この作品が描いているのは「人と人が見ている世界を共有すること」だ。
人と人とは分かり合えない。全く違う考えを持っているし、違う価値観、感情の流れを持っている。人はガラス越しにそれぞれの違う世界を見る。それは人がそれぞれに違う生を生きてきたから。(作品で登場するエッシャーの騙し絵は一つの世界に見方によって複数の世界の像を結ぶことを象徴する)
だからこそ、それを超えて相手の世界を理解しようとする営みは美しい。見ている世界を共有するには生を、体験を共有することだ。サチの小説趣味に付き合うヒロ、ユキのランニングコースを走りそこで見たものをメールするヤナギ、トウコの見た美術室の雪世界を自分も見たいと探すカケル、ガラスの中にカケルの孤独を味わうトウコ、「あなたの見ている世界を私も見たい」というその意思こそがこの作品で何度も繰り返されるモチーフだ。
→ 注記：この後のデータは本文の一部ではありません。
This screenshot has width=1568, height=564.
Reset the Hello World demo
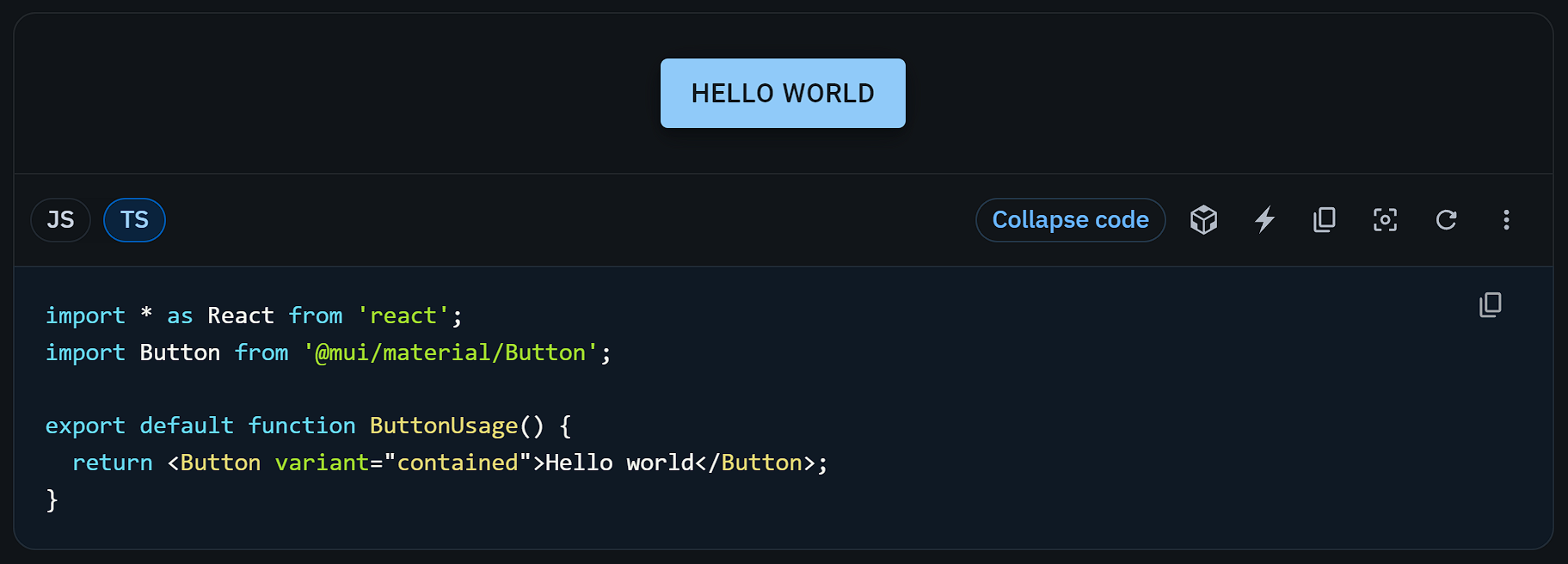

孤独とは同じものを隣で見てくれる人間のいないことだ。孤独だったカケルは自己分裂し自分の中に「同じものを隣で見てくれる人間」を作り出したのだ。
間接表現を多用している。それは視聴者にも作品内世界や各人物に主体的に寄り添うことを要求している、と言えるかもしれない。それだけでなく視聴後感をポップなエンディングとアンバランスなくらい上品にしている。
このアニメを見ていて痛感したのは、会話というのは今日より一層ダイレクトに明確にされるようになってきているということ。この作品での会話はそういう現代流とは違ってぶしつけな自分の断片のぶつけ合いであって昭和趣味を感じる。だがそういうコミュニケーションの仕方は個人的には好きだ。
大きな印象を与えるアニメではなく、期待してみるものではないかもしれないが一定程度のファンはしっかりつくだろうな、という感じのアニメ。青春アニメの範疇では大衆迎合的な媚びが少ないのでそういう雰囲気のアニメが見たいときにはおすすめ。
P.A.Worksのブランドイメージがやや邪魔をしているかもしれない。